Knowledge Islands: Visualizing Developers Knowledge Concentration
Otávio Cury, Guilherme Avelino
TL;DR
Knowledge Islands tackles the risk of knowledge concentration in software projects by providing an open-source, web-based tool that analyzes development history to identify experts and compute the Truck Factor across repositories, modules, and files. It uses the Degree of Expertise score $DOE(d,f(v))$ and an AVL-style greedy Truck Factor algorithm to generate hierarchical visualizations of knowledge islands, enabling managers to mitigate risk and guide onboarding.

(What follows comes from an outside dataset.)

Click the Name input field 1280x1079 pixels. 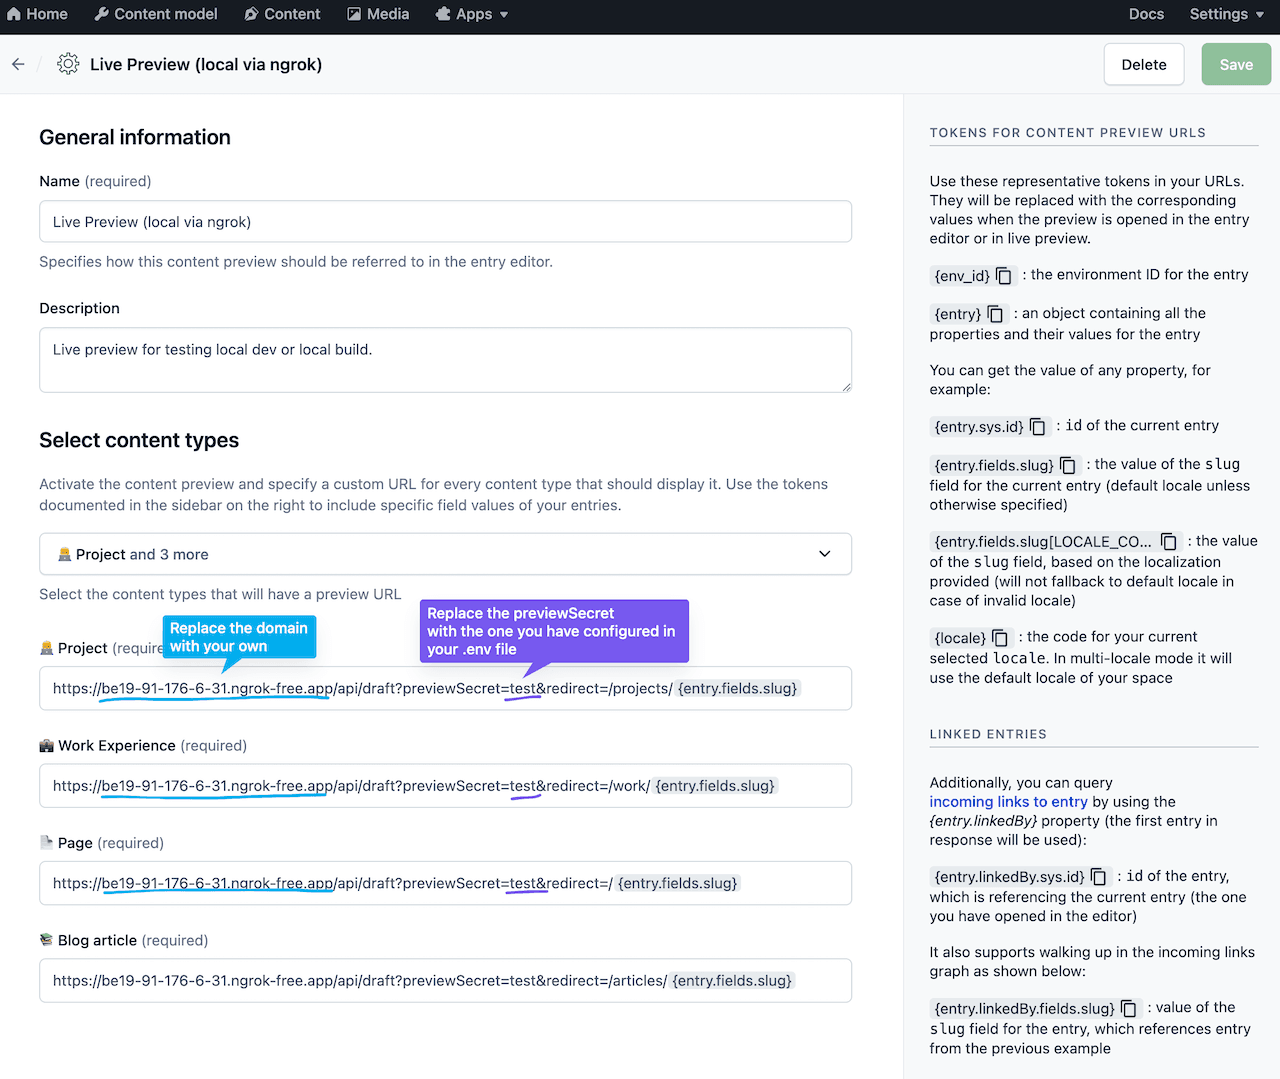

The tool is built on a modern stack (React frontend, Spring Boot backend, PostgreSQL, JGit) and exposes REST endpoints for asynchronous cloning and analysis of GitHub repositories. Future work includes GitHub OAuth integration, enhanced visualizations, and support for additional knowledge models, aiming to improve usability and coverage for practical software maintenance and resilience. Overall, Knowledge Islands provides a concrete, data-driven means to strengthen project continuity by pinpointing critical knowledge holders and files.
Abstract
Current software development is often a cooperative activity, where different situations can arise that put the existence of a project at risk. One common and extensively studied issue in the software engineering literature is the concentration of a significant portion of knowledge about the source code in a few developers on a team. In this scenario, the departure of one of these key developers could make it impossible to continue the project. This work presents Knowledge Islands, a tool that visualizes the concentration of knowledge in a software repository using a state-of-the-art knowledge model. Key features of Knowledge Islands include user authentication, cloning, and asynchronous analysis of user repositories, identification of the expertise of the team's developers, calculation of the Truck Factor for all folders and source code files, and identification of the main developers and repository files. This open-source tool enables practitioners to analyze GitHub projects, determine where knowledge is concentrated within the development team, and implement measures to maintain project health. The source code of Knowledge Islands is available in a public repository, and there is a presentation about the tool in video.